I attached the emerge --info of this machine too. This is an Intel 930 Cpu

And the interesting part:

It works when monuted in systemresccd 2.5.1 in virtual machine! (I tested it on and Intel and an AMD computer)



Maybe this has something to do with gcc or something...
I stop blogging atm.

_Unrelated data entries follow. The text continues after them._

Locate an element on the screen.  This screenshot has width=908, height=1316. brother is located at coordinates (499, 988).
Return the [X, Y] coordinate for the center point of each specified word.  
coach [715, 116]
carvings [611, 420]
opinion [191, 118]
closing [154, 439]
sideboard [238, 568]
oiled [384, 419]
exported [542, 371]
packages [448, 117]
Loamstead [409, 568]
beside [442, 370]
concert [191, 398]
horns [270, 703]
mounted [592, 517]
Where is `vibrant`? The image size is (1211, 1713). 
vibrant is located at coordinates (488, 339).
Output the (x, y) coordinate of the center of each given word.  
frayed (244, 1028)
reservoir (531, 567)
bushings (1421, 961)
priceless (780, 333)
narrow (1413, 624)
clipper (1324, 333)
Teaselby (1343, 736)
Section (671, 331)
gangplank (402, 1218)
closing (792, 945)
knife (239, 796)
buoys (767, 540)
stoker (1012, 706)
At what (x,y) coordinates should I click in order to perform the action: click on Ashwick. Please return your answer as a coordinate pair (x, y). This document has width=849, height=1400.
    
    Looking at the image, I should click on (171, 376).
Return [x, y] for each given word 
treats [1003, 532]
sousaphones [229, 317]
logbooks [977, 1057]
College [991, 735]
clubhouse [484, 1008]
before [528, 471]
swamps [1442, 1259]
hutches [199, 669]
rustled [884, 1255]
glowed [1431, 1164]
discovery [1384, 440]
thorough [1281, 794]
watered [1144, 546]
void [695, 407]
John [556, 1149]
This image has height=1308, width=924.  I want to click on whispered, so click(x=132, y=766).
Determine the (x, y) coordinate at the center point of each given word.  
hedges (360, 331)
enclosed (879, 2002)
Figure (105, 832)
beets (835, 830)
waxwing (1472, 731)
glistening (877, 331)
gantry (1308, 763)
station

If anyone has any question I can reproduce this anytime.
Comment 5 László Szalma 2012-04-21 18:27:03 UTC
Created attachment 309735 [details]
emerge --info 2 (intel930)
Comment 6 László Szalma 2012-05-21 11:06:04 UTC
I deleted the test backup of the "bad" partition, and in the 3.4 kernel there are several fixes, so i think this bug is obsolete now.